(TRY IT): The reply must reproduce each line below exactly.

Stored items:
╭──

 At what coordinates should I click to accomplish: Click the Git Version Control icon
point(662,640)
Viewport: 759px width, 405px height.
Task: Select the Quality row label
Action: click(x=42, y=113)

╰──

(TASK RESULT):
 At what coordinates should I click to accomplish: Click the Git Version Control icon
point(662,640)
Viewport: 759px width, 405px height.
Task: Select the Quality row label
Action: click(x=42, y=113)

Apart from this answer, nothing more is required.